### [SET PROBLEM]
Find every row below that contains the word "header", with case counting, and copy each of those rows.

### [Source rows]
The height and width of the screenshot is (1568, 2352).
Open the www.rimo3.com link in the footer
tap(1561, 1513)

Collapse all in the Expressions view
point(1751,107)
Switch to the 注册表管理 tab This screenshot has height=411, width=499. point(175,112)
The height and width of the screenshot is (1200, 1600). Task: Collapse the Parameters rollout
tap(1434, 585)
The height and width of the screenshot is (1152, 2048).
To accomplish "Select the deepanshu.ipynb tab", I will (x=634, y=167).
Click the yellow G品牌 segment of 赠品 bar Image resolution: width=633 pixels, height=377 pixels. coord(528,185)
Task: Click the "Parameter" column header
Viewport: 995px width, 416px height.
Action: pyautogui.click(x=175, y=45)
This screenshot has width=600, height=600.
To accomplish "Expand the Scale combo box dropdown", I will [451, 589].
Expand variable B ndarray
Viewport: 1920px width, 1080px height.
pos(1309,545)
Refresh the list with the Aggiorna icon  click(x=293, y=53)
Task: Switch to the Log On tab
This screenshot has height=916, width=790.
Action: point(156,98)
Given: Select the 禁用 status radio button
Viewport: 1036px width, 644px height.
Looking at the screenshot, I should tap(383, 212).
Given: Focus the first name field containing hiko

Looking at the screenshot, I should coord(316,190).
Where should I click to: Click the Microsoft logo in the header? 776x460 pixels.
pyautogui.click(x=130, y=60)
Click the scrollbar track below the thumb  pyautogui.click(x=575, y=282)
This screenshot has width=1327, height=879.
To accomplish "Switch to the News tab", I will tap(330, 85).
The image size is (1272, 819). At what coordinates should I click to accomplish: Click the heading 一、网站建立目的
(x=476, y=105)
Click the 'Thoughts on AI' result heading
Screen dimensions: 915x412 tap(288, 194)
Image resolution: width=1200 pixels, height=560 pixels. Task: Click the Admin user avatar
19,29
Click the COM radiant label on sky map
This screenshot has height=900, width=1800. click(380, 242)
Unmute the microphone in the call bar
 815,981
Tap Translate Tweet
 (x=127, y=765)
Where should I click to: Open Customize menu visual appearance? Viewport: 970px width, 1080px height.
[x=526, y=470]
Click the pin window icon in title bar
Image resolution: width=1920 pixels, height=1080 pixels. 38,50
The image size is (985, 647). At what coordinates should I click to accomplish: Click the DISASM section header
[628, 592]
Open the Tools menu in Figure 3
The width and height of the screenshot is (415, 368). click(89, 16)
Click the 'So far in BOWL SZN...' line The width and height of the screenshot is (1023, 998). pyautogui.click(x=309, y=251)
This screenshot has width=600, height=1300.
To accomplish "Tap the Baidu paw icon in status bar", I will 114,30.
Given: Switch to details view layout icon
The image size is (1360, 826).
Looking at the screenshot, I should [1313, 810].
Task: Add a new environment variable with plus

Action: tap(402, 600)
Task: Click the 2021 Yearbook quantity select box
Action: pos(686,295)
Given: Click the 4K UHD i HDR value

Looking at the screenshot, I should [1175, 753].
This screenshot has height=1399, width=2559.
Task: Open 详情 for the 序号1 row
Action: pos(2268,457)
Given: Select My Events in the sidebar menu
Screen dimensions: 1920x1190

### [FINAL RESULT]
Task: Click the "Parameter" column header
Where should I click to: Click the Microsoft logo in the header? 776x460 pixels.
The image size is (985, 647). At what coordinates should I click to accomplish: Click the DISASM section header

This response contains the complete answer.